Withholding documents in Court proceedings from a party, and documents being shown to that party’s lawyer

 RC v CC and Another 2014

 http://www.bailii.org/ew/cases/EWHC/COP/2014/131.html

 This is a Court of Protection case, but has wider implications (in fact, it imports a lot of the principles established in care proceedings into Court of Protection cases)

 It does sometimes (but only very rarely) happen within court proceedings that there is a document, or something within a document that might be problematic for one of the parties to see. In those circumstances, the Court have to decide whether the reason for keeping it from that party are sufficiently strong to interfere with the usual principle that a party gets to see all of the evidence against them.

 

It is absolutely right that the test for keeping evidence secret from one party is a very very very high one.
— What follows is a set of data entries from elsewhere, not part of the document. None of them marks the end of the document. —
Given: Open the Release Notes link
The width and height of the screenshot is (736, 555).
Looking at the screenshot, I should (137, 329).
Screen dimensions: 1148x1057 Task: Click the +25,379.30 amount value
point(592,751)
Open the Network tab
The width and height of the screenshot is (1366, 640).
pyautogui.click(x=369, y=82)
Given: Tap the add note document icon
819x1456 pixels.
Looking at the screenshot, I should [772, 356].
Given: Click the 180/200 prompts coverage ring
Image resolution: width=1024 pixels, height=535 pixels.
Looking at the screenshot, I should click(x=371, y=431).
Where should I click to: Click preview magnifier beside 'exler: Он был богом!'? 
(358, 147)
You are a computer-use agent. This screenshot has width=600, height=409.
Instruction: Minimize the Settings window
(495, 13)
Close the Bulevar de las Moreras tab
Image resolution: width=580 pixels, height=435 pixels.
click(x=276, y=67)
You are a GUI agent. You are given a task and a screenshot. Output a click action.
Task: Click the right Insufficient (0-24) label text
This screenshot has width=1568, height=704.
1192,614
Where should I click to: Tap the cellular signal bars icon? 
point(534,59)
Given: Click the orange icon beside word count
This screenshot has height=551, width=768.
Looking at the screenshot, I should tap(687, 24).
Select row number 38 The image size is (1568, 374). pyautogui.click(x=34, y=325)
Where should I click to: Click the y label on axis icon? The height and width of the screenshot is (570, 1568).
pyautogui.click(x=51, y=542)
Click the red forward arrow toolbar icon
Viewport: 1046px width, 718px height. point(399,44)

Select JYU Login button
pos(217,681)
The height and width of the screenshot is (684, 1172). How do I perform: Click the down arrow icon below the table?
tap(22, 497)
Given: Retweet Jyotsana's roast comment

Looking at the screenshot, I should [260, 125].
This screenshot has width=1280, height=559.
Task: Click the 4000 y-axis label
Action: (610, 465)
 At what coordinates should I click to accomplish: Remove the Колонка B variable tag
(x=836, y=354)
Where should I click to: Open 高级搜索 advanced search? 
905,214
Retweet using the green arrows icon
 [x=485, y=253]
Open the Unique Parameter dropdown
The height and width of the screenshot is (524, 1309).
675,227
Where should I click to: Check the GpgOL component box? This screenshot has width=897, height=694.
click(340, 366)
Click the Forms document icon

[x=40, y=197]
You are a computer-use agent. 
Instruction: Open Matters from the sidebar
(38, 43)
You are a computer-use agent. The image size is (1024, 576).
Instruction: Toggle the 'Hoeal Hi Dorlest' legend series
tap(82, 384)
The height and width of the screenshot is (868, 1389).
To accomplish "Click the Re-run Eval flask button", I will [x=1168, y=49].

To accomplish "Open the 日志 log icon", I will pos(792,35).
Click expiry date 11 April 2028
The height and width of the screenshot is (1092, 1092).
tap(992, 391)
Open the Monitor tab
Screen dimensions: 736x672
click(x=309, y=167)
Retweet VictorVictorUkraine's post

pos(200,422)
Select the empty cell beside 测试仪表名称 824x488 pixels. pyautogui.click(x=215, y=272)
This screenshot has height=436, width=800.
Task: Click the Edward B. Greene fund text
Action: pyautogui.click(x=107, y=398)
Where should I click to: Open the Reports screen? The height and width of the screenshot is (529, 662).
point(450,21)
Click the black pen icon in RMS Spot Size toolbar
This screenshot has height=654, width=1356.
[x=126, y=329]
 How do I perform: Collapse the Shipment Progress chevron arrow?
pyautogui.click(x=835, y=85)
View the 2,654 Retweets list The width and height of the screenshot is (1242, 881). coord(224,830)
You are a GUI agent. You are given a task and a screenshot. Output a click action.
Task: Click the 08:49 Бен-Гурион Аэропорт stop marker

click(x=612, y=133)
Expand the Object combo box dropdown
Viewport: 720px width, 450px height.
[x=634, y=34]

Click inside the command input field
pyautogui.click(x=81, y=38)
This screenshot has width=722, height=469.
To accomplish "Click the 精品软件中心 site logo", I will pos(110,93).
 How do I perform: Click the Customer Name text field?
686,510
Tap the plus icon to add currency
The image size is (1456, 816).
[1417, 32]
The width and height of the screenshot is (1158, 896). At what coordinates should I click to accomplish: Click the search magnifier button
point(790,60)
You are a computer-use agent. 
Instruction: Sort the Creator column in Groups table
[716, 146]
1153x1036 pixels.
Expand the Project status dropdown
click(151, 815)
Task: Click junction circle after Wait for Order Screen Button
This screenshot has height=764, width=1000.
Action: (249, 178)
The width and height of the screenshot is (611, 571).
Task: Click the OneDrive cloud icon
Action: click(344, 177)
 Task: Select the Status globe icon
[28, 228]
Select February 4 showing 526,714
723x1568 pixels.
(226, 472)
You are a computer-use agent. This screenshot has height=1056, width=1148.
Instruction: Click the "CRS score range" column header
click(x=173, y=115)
It does very little good for the perception of fairness and equality in Courts if things are kept away from a party.

This is a very rare course of events – I’ve come across it twice in nearly twenty years of practice. In the overwhelming majority of cases, the parent is entitled to see all of the evidence, and to ask for whatever documents or disclosure that they or their lawyers think is fit. It is also worth noting that even in these rare cases where a piece of evidence is determined by a Judge that the parent should NOT see it, the process itself ought to be transparent  (i.e that the parent knows that SOMETHING is being kept back, they just don’t know what it is).

 

In this case, which was an appeal heard by the President, a birth mother had been applying for contact with her daughter who had been adopted. There were circumstances that led to that being a Court of Protection case. There were three pieces of social work evidence which the Local Authority had argued ought not to be seen by the mother (though they were seen by the Judge) and the Judge ordered that they were not to be disclosed.

 

The President accepted the appeal, for reasons set out below, and sent the case back to the original judge for reconsideration. The President was able to confirm that the principles which govern non-disclosure of documents to a party in care proceedings applied equally to Court of Protection cases.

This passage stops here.